■ TRY IT ■
Although the entries contain pictures, only their text goes into the copy, set down exactly.

■ ■ ■ ■

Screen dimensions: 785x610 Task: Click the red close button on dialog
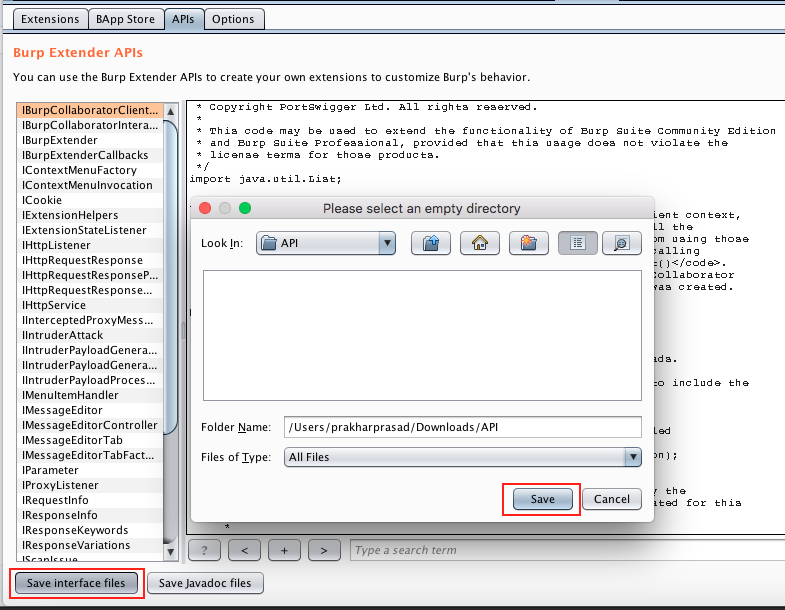pos(206,209)
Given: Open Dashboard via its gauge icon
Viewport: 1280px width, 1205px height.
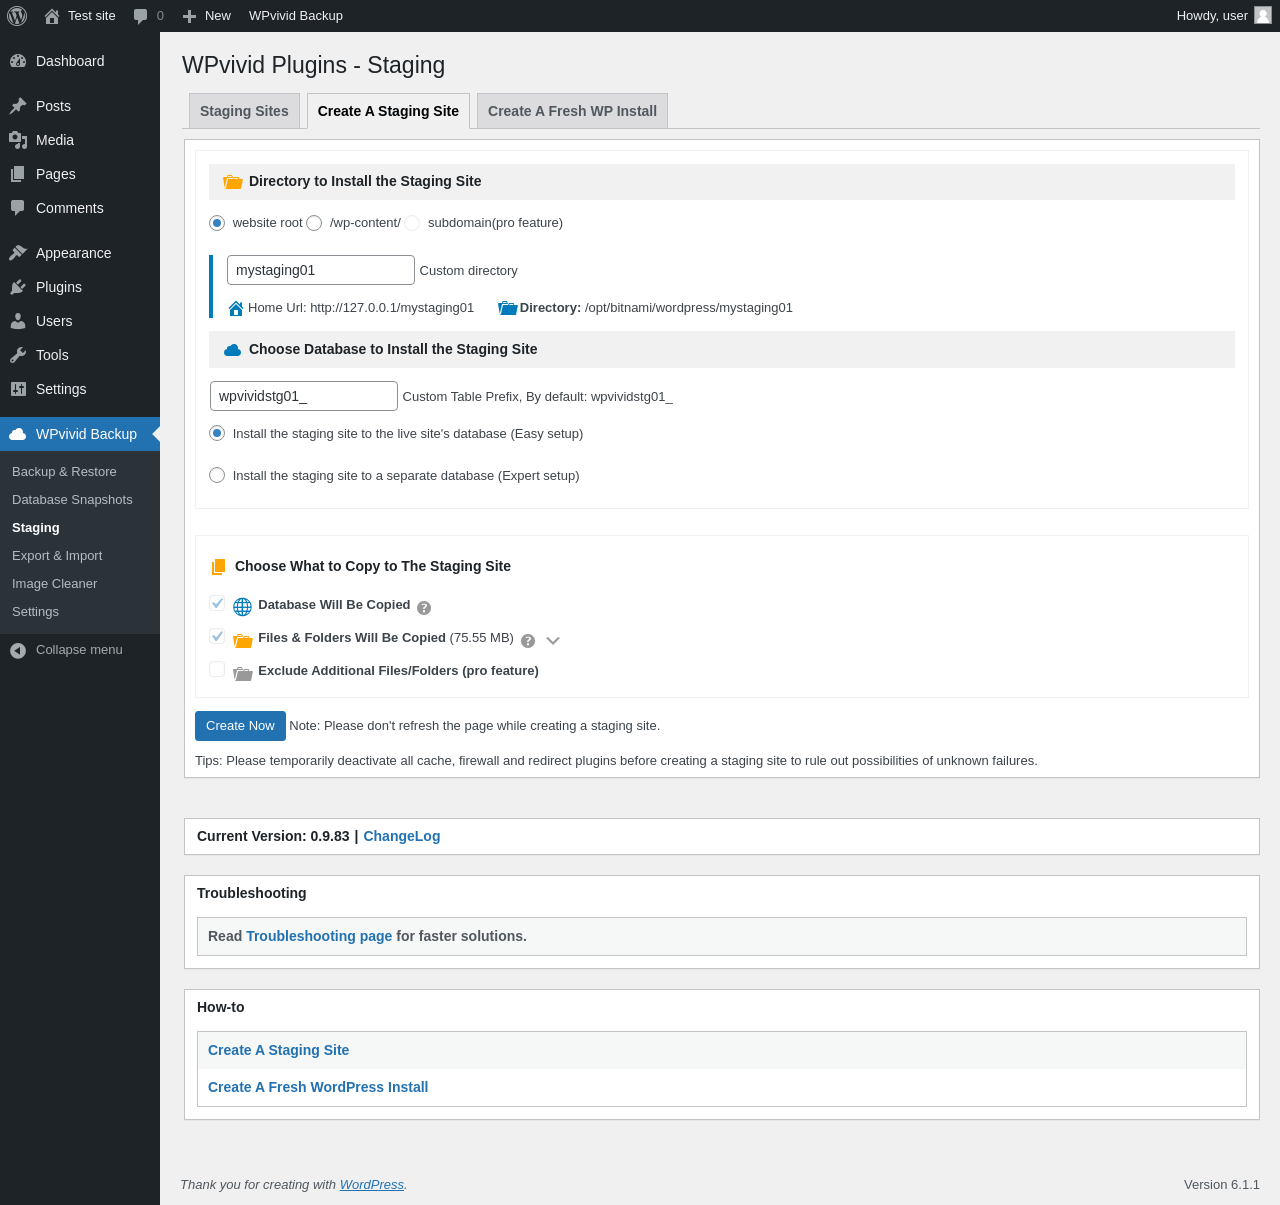Looking at the screenshot, I should click(18, 61).
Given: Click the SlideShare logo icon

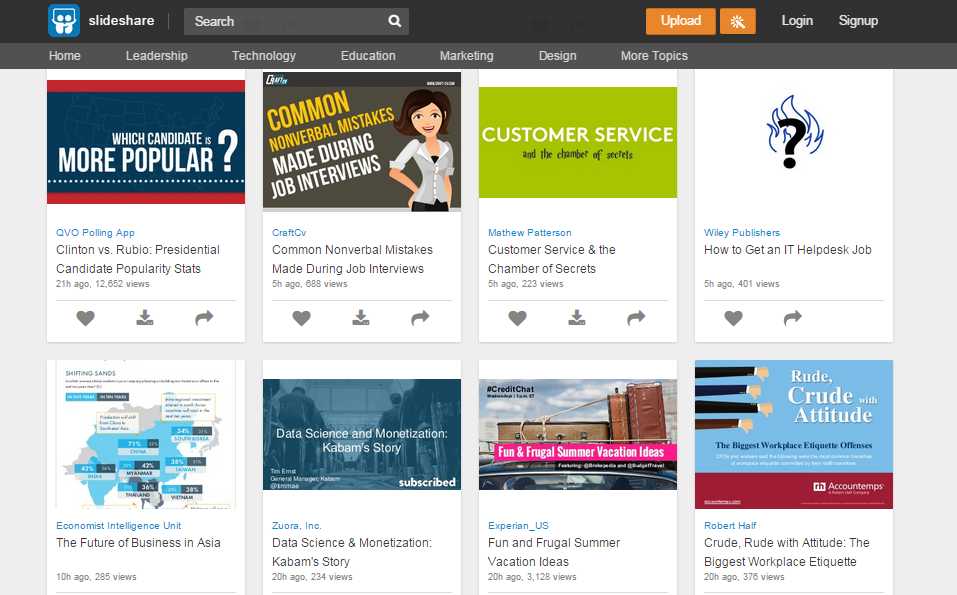Looking at the screenshot, I should 63,21.
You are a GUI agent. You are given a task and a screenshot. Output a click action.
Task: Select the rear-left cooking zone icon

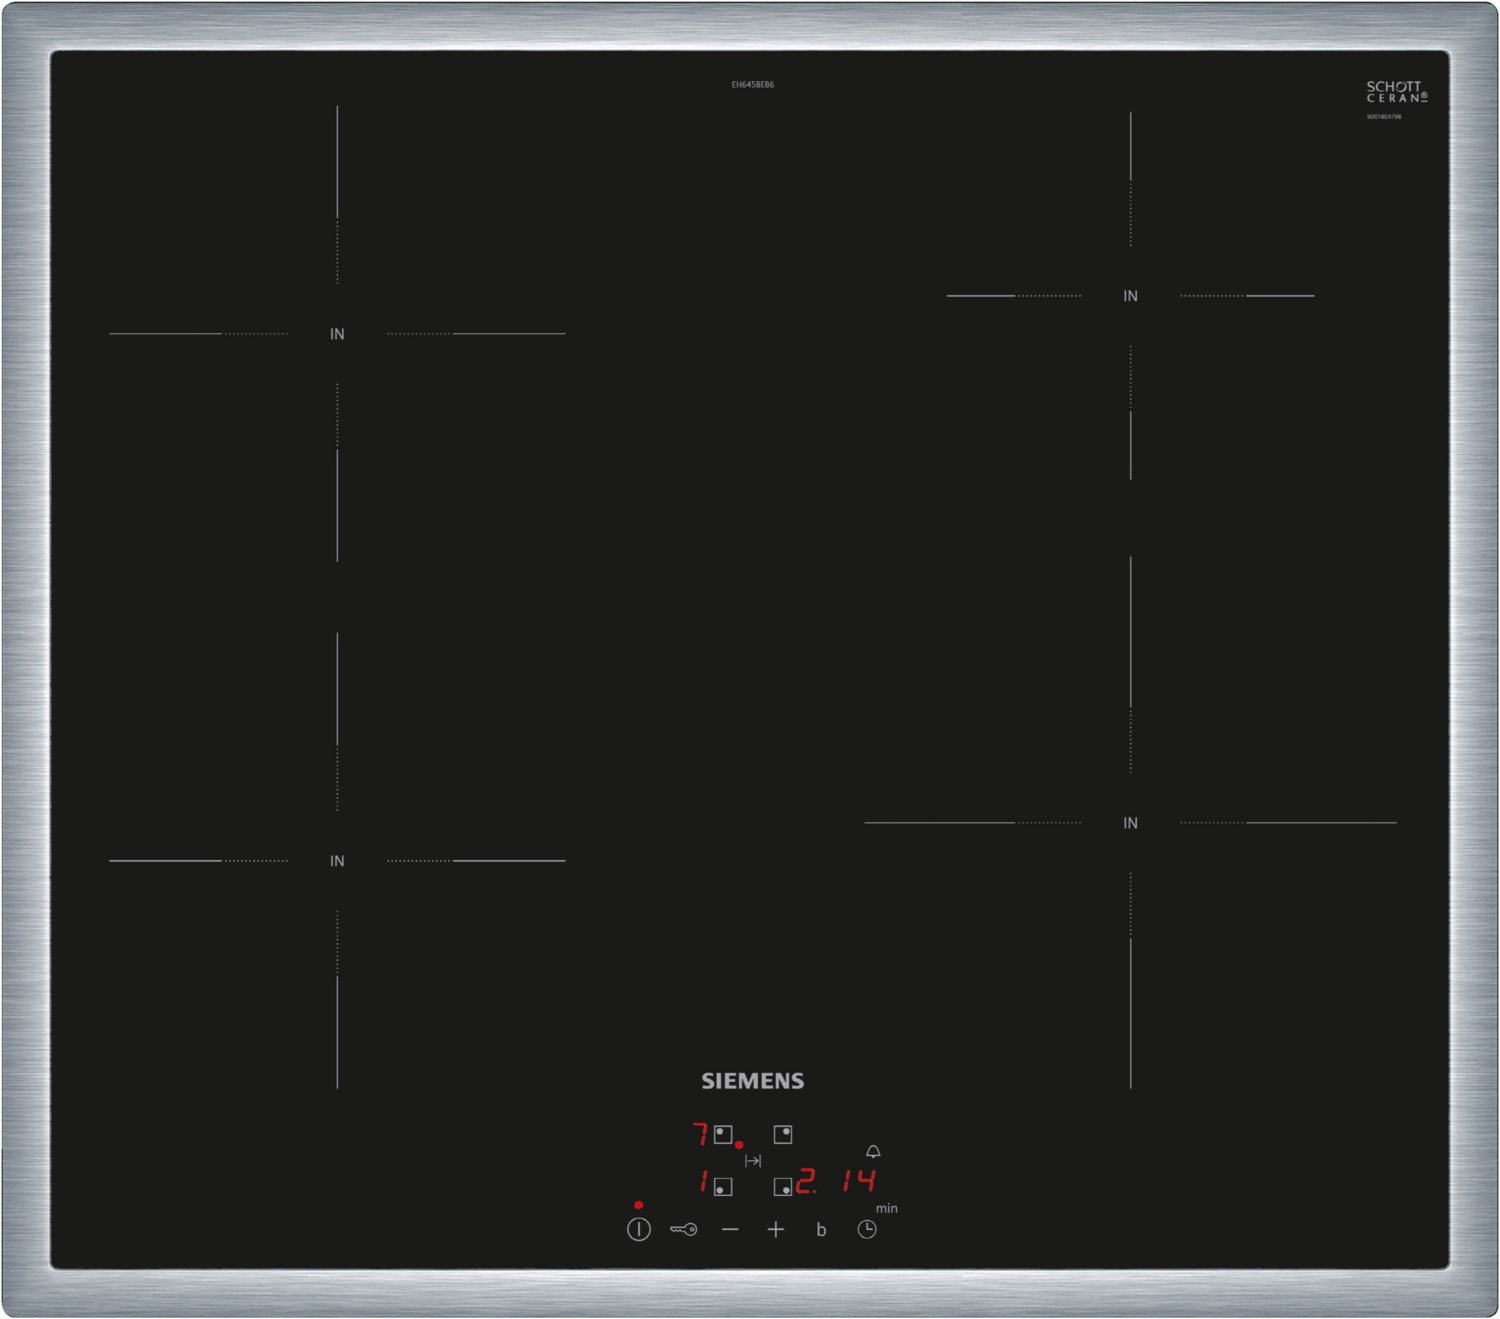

■ ■ ■ ■

■ EXPECTED OUTPUT ■
Screen dimensions: 785x610 Task: Click the red close button on dialog
pos(206,209)
Given: Open Dashboard via its gauge icon
Viewport: 1280px width, 1205px height.
Looking at the screenshot, I should click(18, 61).
Given: Click the SlideShare logo icon

Looking at the screenshot, I should 63,21.
You are a GUI agent. You are given a task and a screenshot. Output a click action.
Task: Select the rear-left cooking zone icon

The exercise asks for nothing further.